(What to produce) Pick out each line of the records below that contains the word "height", and copy those lines.

(Dataset records)
________

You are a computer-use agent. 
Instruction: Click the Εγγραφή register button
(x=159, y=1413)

________

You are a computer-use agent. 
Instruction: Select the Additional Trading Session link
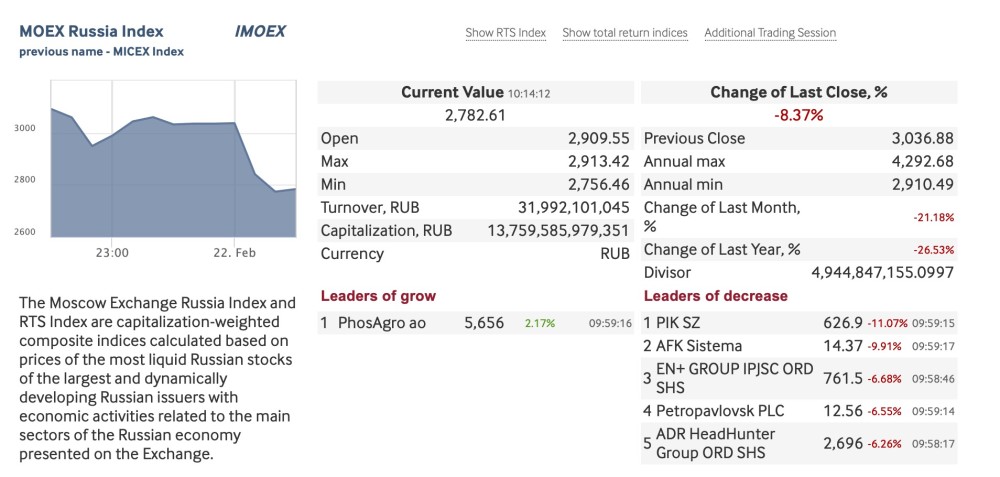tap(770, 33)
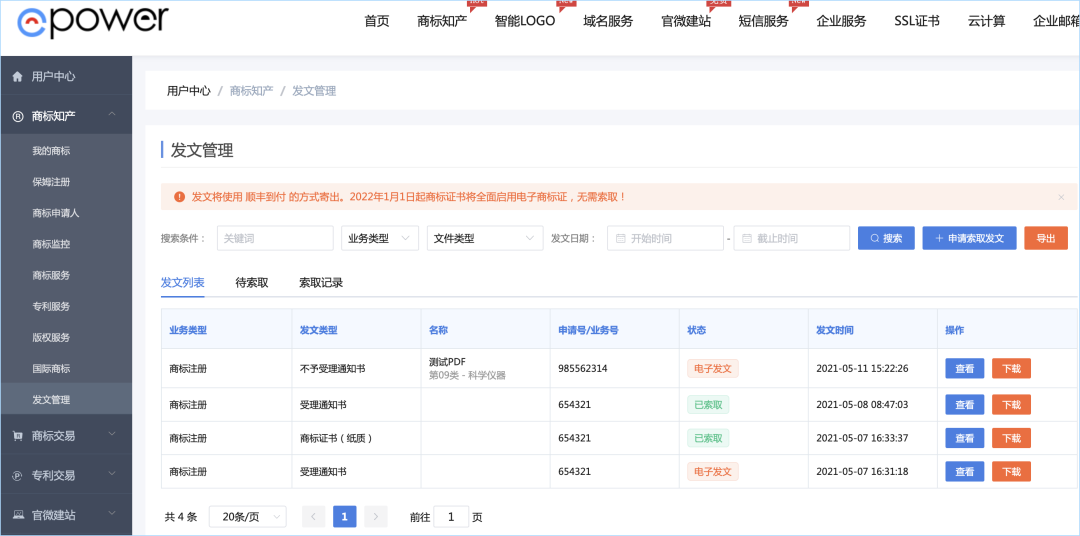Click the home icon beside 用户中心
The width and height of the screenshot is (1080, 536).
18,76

________

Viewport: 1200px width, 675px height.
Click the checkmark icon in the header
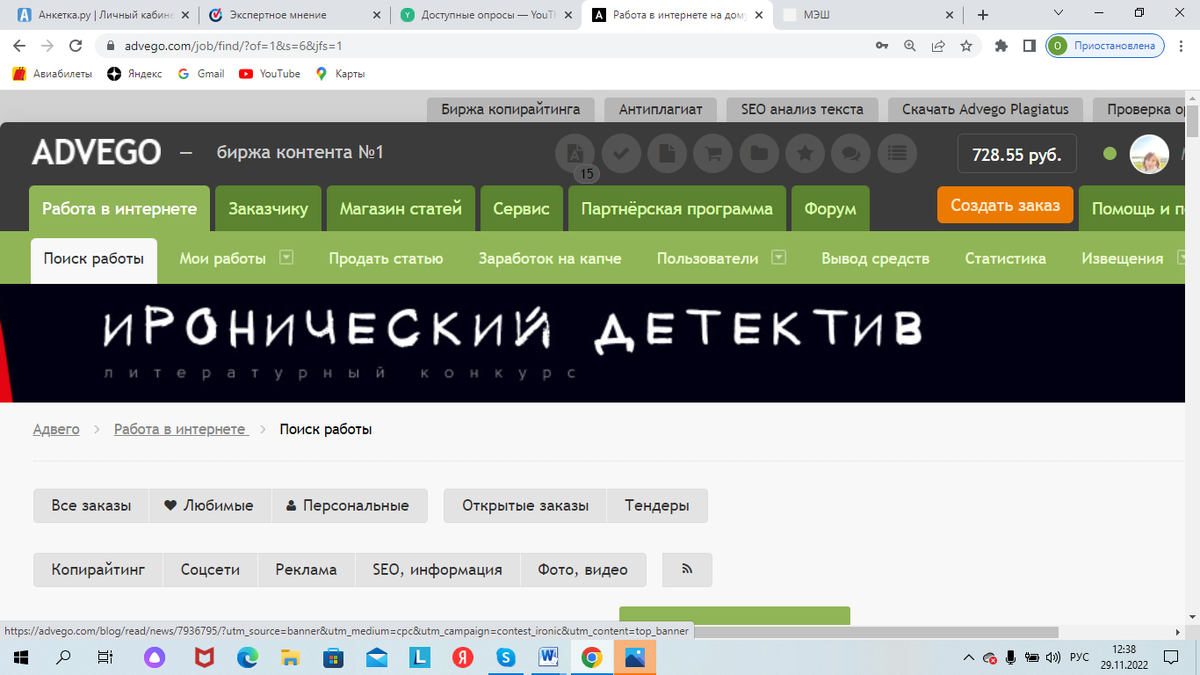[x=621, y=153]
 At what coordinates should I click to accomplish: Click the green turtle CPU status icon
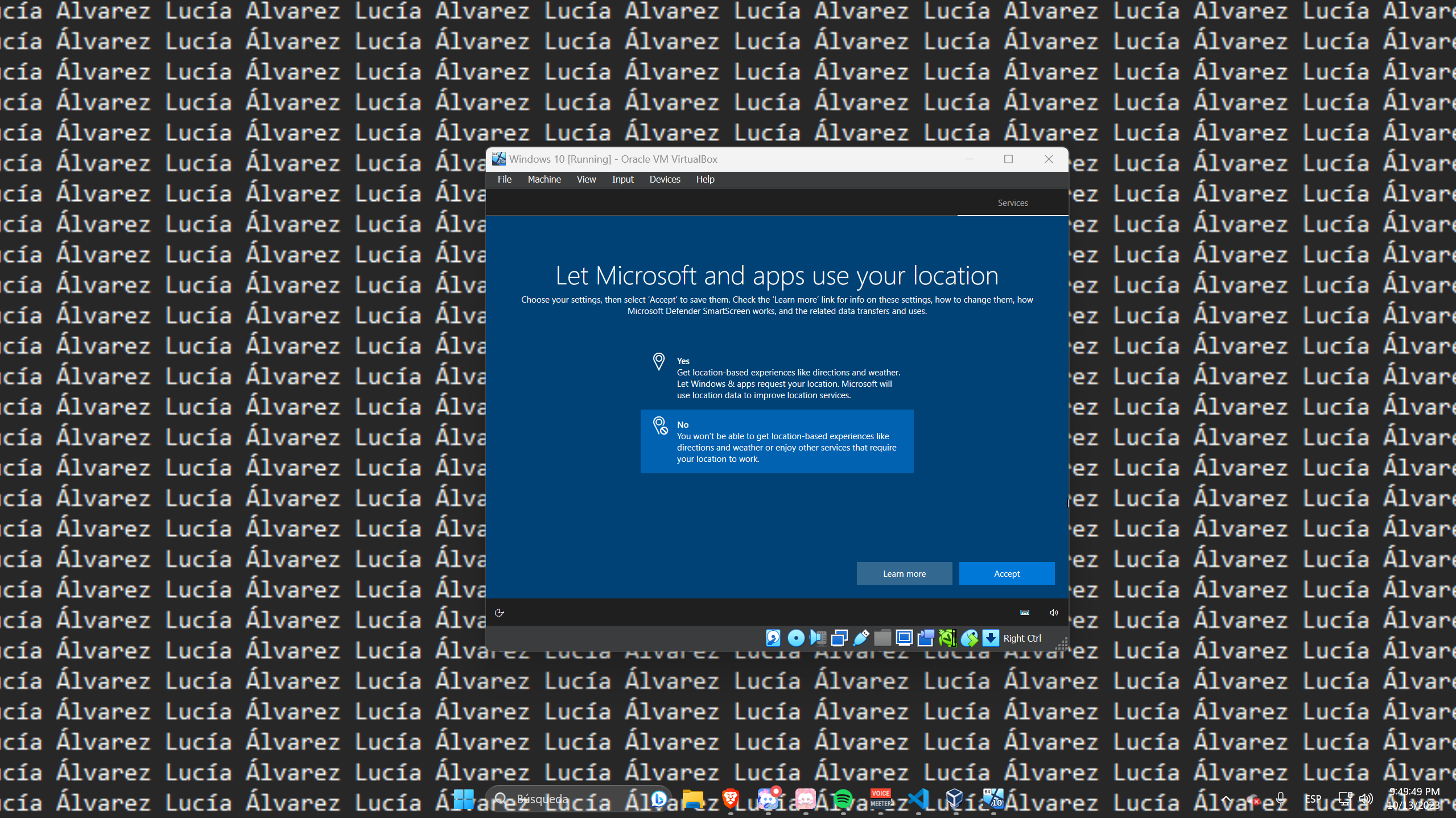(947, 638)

________

(The completed task)
The width and height of the screenshot is (1080, 536).
Viewport: 1200px width, 675px height.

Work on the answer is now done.